- The task
Retype, exactly and with nothing added, the lines from the one showing "Task: Navigate to review articles breadcrumb" through the final line of the material. Omit pictures.

★ ★ ★ ★ ★

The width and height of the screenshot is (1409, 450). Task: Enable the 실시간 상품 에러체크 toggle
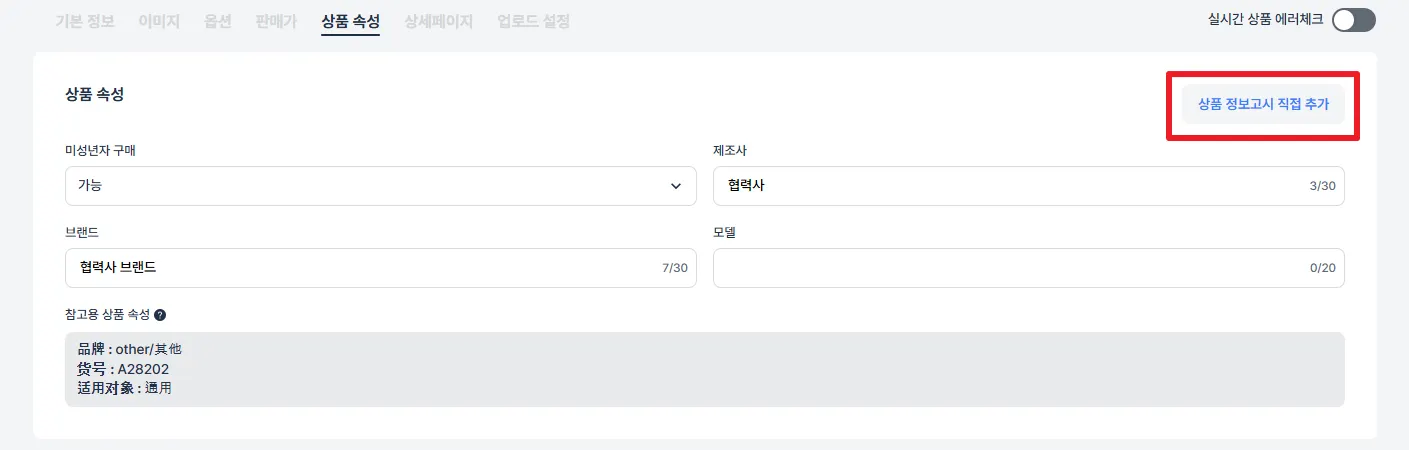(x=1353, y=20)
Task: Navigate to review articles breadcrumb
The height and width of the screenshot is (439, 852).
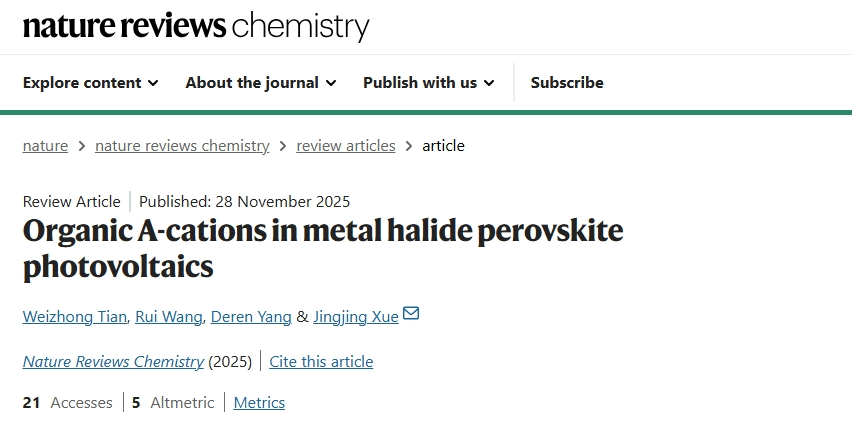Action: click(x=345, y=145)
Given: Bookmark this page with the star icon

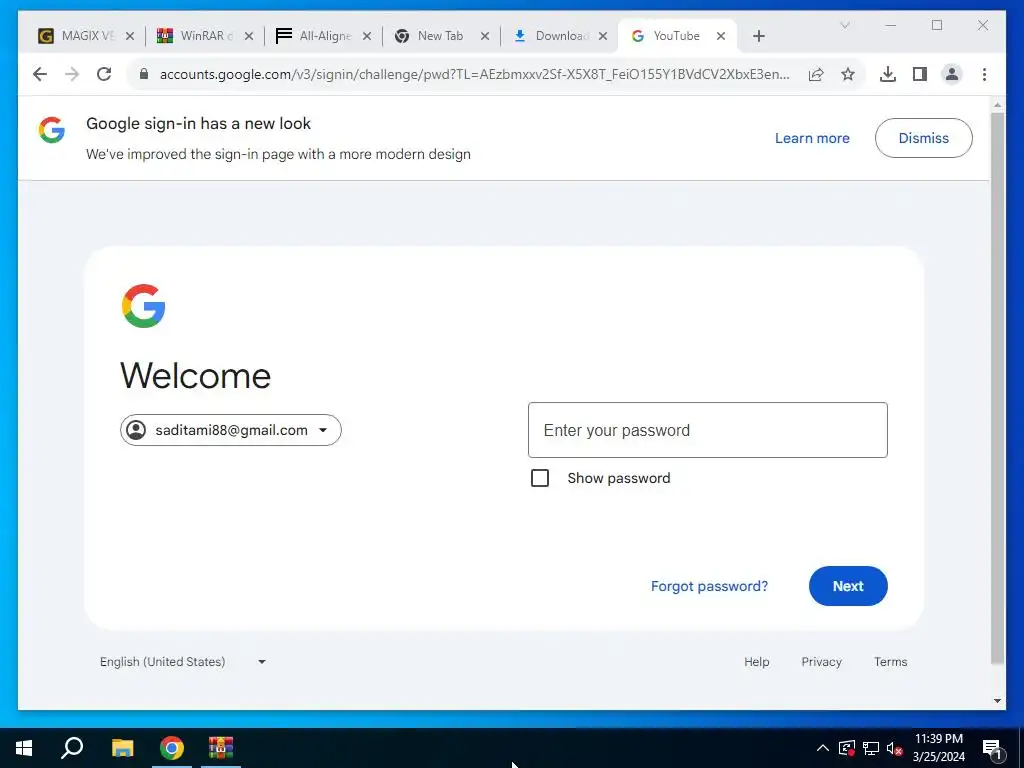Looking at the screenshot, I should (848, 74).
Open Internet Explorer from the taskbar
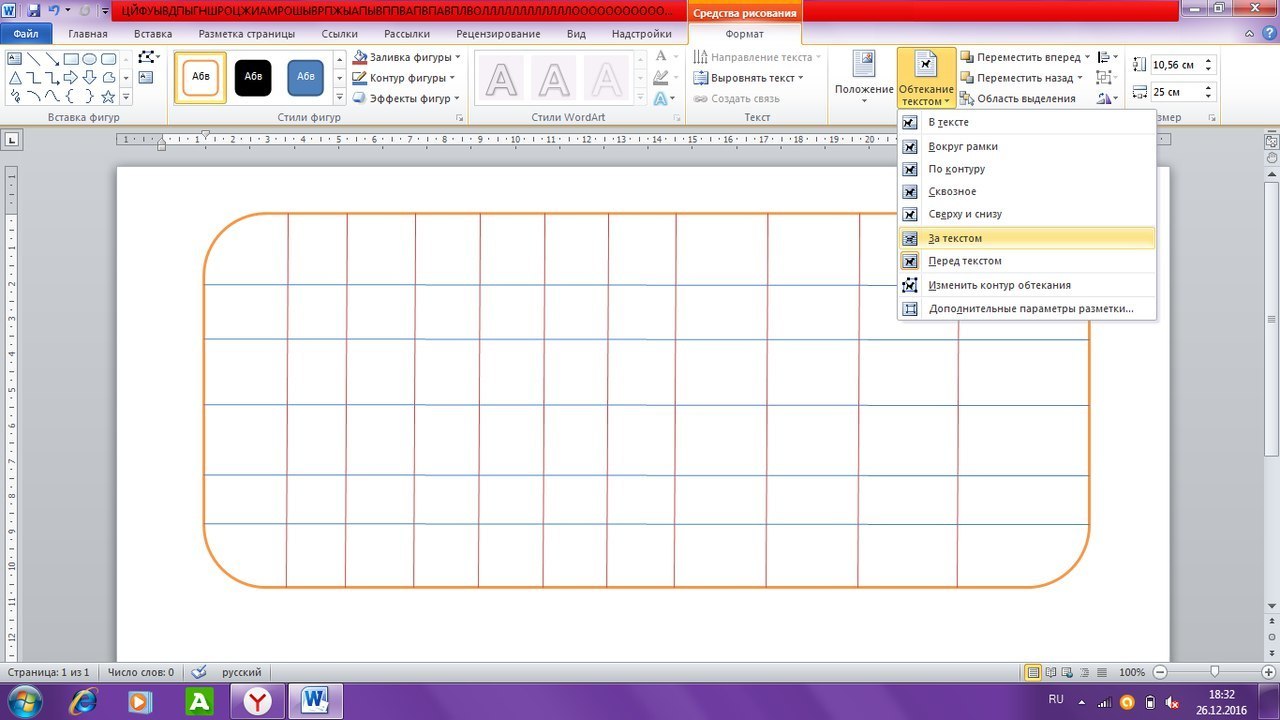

★ ★ ★ ★ ★

- Output of the task
Task: Navigate to review articles breadcrumb
The height and width of the screenshot is (439, 852).
Action: click(x=345, y=145)
Given: Bookmark this page with the star icon

Looking at the screenshot, I should (848, 74).
Open Internet Explorer from the taskbar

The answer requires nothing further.